コモン・スレッド~ソングス・オブ・イーグルス(1993)
1.テイク・イット・イージー/トラヴィス・トリット
2.ピースフル・イージー・フィーリング/リトル・テキサス
3.ならず者/クリント・ブラック
4.ハートエイク・トゥナイト/ジョン・アンダーソン
5.テキーラ・サンライズ/アラン・ジャクソン
6.テイク・イット・トゥー・ザ・リミット/スージー・ボガス
7.言いだせなくて/ヴィンス・ギル
8.いつわりの瞳/ダイアモンド・リオ
9.ニュー・キッド・イン・タウン/トリーシャ・イヤーウッド
10.サタデイ・ナイト/ビリー・ディーン
11.過ぎた事/タニヤ・タッカー
12.我が愛の至上/ブルックス&ダン
13.サッド・カフェ/ロリー・モーガン
先日、イーグルス・トリビュート・セッションを観戦した。昨年の夏に参加したセッションの第4回だ。今回は諸事情により演奏には参加せず、観戦オンリーだったりだが、それでも十分楽しめた。
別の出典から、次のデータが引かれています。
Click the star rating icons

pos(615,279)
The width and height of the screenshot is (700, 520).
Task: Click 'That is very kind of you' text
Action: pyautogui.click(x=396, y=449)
イーグルスって、自分で演るより人の演奏を聴いてる方が楽しいかも(笑)
セッションそのものは、演奏も歌もグレードが高く、素晴らしいものだった。大好きなイーグルスの曲を生き生きとブレイする皆さんを見ていて、ふと思い出したのが、この『コモン・スレッド~ソングス・オブ・イーグルス』だ。イークルスのコピー(カバー)ではあるのだが、やはりオリジナルとは印象が異なり、新たな発見がある、という点で共通している。
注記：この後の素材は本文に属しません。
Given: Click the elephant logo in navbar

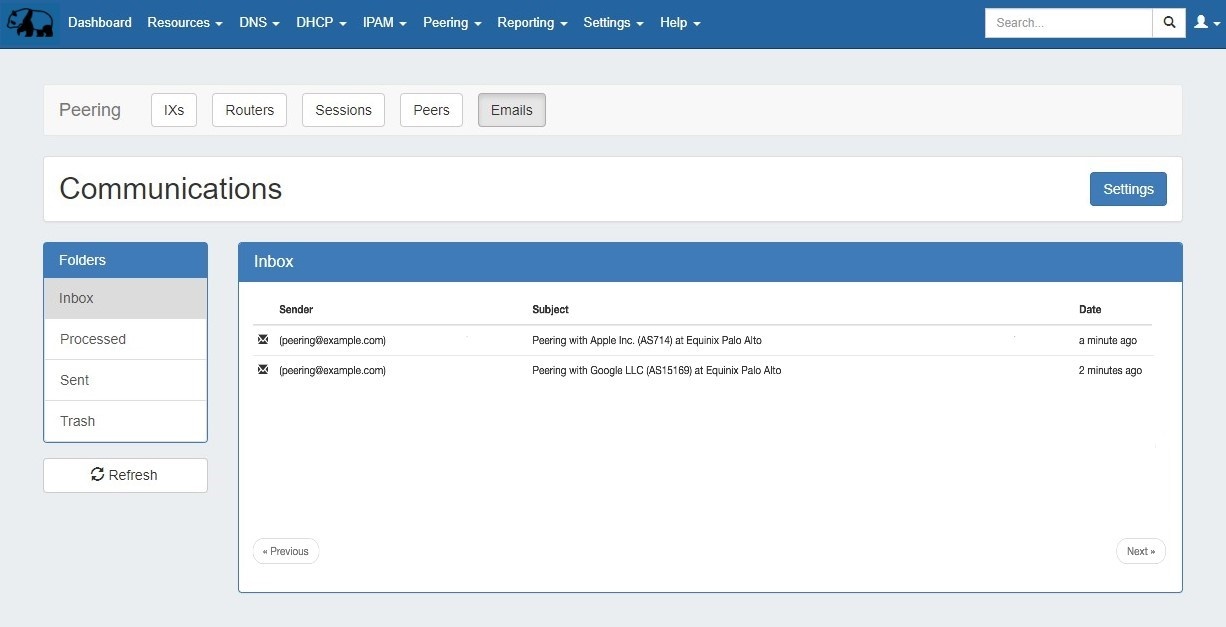Looking at the screenshot, I should [x=30, y=23].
この『コモン・スレッド』だが、参加しているのはカントリー畑のミュージシャンたちであり、選曲もいかにもそれっぽい。「ホテル・カリフォルニア」「呪われた夜」「魔女のささやき」といった、シリアスというか雰囲気暗い曲がないのである。個人的には、イーグルスはカントリー系の曲が好きなので、明るく軽やかでほのぼのとした曲で占められたこのアルバム、曲目を見ただけでもそそらるものがあった。
で、実際に聴いてみると、これがまた実に良いのである。前述したけど、アレンジもほとんど原曲のままだし、細かいフレージングの違いはあれど、ほんとコピーみたいなものだ。しかし、オリジナルをそのままコピーしているようでも、何か雰囲気が違う。洗練された雰囲気を感じる本家と比べ、どこか荒っぽい感じがするが、本家よりずっと明るく穏やかな印象を受ける。イーグルスの場合、「テイク・イット・イージー」の対極に「ホテル・カリフォルニア」があり、どちらもイーグルスに他ならないのだが、後者の持つ“重さ”が前者に乗り移ってしまい、結果として、どの曲もミョーにシリアスに聴こえてしまう、というのが特に後期に感じられたが、この『コモン・スレッド』で聴ける「テイク・イット・イージー」には、そういうシリアスさはない。これこそイーグルスの本質なのだ、と主張しているかのようだ。オリジナルでは、グレン・フライがリードボーカルを担当していた曲が多いのも、何やら象徴的だったりして(笑)
収められたイーグルス・カバーは、どれもカントリーやフォークの雰囲気が強い。カントリー系のアーティストばかりだから、当然といえば当然だが。また、前述したように、なんとなく荒っぽい感じがするのだが、それはドラムの音が前面に出ている事にもよるのだろう。本家は、ドラムは抑え気味だったから、このアルバムのように、ドラムを強調すると聴きなれた曲も印象が変わる。その点でも、新鮮に聴けた。大好きな曲ばかりだし(笑)。今でも、よく聴いてる。
参加アーティストの中で、当時名前を知ってたのは、ヴィンス・ギルとジョン・アンダーソン(もちろん、イエスの人ではない)とタニヤ・タッカー(ハロー・ミスター・サンシャイン!)くらいだったけど、そんな事は気にならずに聴けた。女性が歌うイーグルス・ナンバーもいいものだ。一番気に入ったのは、トリーシャ・イヤーウッドによる「ニュー・キッド・イン・タウン」で、後に彼女のアルバムも買ってしまったくらい(笑)。なかなか美人で、90年代のリンダ・ロンシュタット、なんていわれていたような(笑)
この『コモン・スレッド』はベストセラーとなり、それがきっかけとなって、イーグルス再結成の話が持ち上がった、というのは有名な話だけど、イーグルスのカントリーテイストが強く打ち出されているだけに、アメリカ人がイーグルスに何を求めていたのか、なんて事まで、そこはかとなく想像できてしまう好盤である。90年代前半は、やたらと大物アーティストのトリビュート・アルバムが発売されたけど、その中でも代表的な一枚と言っていいと思う。